The Washington Free Beacon penned a Monday morning editorial warning that, based on the liberal media’s minimizing of the racist and hateful views of the NYC subway shooter and use of a Michigan police-involved shooting to harm race relations, future race-based acts of violence could soon be around the corner thanks to the their penchant for racial division.

The editorial began with a reference to a Thursday study from editor Charles Lehman that found, in their summation, “the media harp on violence carried out by whites and downplay it when the perpetrator is black.”

Here were highlights from Lehman’s outstanding study (click “expand”):

Frank James, the man arrested for Tuesday's New York City subway shooting, is a black nationalist and outspoken racist who railed against whites, Jews, and Hispanics. A careful reader of the New York Times could be forgiven for overlooking that. In a nearly 2,000-word article on the attack, James's race is not mentioned. The same is true for the coverage offered up by Reuters; the Washington Post only mentioned James's race in relation to his condemnation of training programs for "low-income Black youths."

(....)

A Washington Free Beacon review of hundreds of articles published by major papers over a span of two years finds that papers downplay the race of non-white offenders, mentioning their race much later in articles than they do for white offenders. These papers are also three to four times more likely to mention an offender's race at all if he is white, a disparity that grew in the wake of George Floyd's death in 2020 and the protests that followed.

The Free Beacon collected data on nearly 1,100 articles about homicides from six major papers, all written between 2019 and 2021. Those papers included the Chicago Tribune, Los Angeles Times, New York Times, Philadelphia Inquirer, San Francisco Chronicle, and Minneapolis's Star-Tribune—representatives of each paper did not return requests for comment for this article. For each article, we collected the offender's and victim's name and race, and noted where in the article the offender's race was mentioned, if at all.

The data suggest an alarming editorial trend in which major papers routinely omit information from news reports, presenting readers with a skewed picture of who does and doesn't commit crime. 

(....)

Half of articles about a white offender mention his race within the first 15 percent of the article. In articles about black offenders, by contrast, mentions come overwhelmingly toward the end of the piece.

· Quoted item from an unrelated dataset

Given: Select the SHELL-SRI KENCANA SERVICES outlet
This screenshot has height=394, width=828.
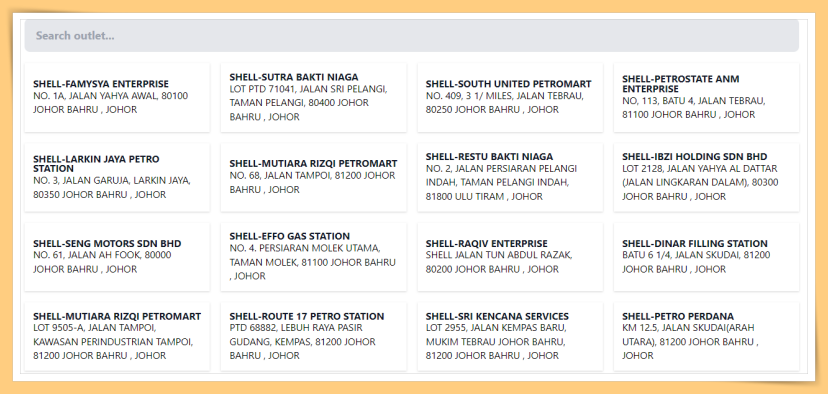Looking at the screenshot, I should click(510, 336).
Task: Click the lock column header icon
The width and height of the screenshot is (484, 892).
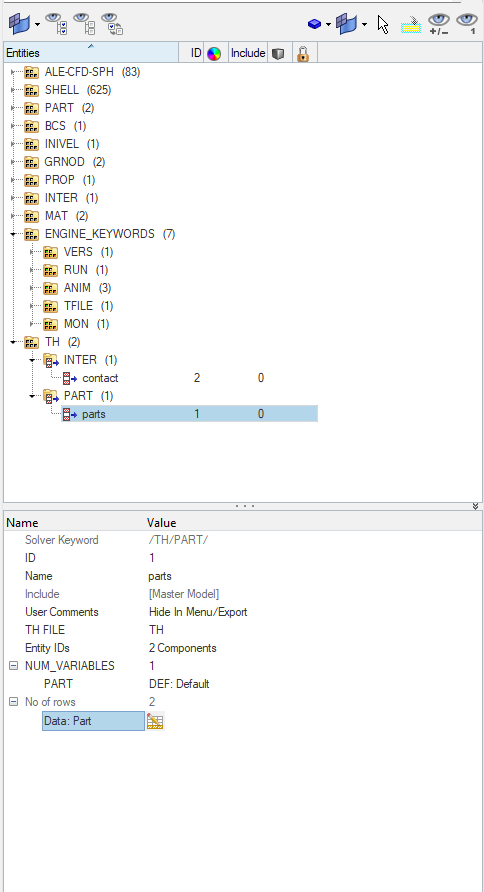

Half of the articles that mention a black offender's race do not do so until at least 60 percent of the way through, and more than 20 percent save it until the last fifth of the article.

The editorial noted the study went live a day after the subway attack in which the suspect is a black nationalist with what The New York Times could only describe as “harshly bigoted views.”

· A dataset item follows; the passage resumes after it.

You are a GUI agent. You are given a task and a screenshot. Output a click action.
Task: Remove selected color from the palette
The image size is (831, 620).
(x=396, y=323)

The Free Beacon put that in contrast with a Grand Rapids, Michigan shooting in which 26-year-old black male Patrick Lyoya was killed after a white officer fatally shot him during a struggle that began with Lyoya fleeing a traffic stop and grabbing the officer’s taser amid a struggle.

Subsequently, the media have rushed to uncritically promote the latest rhetoric from those such as racial arsonist Benjamin Crump.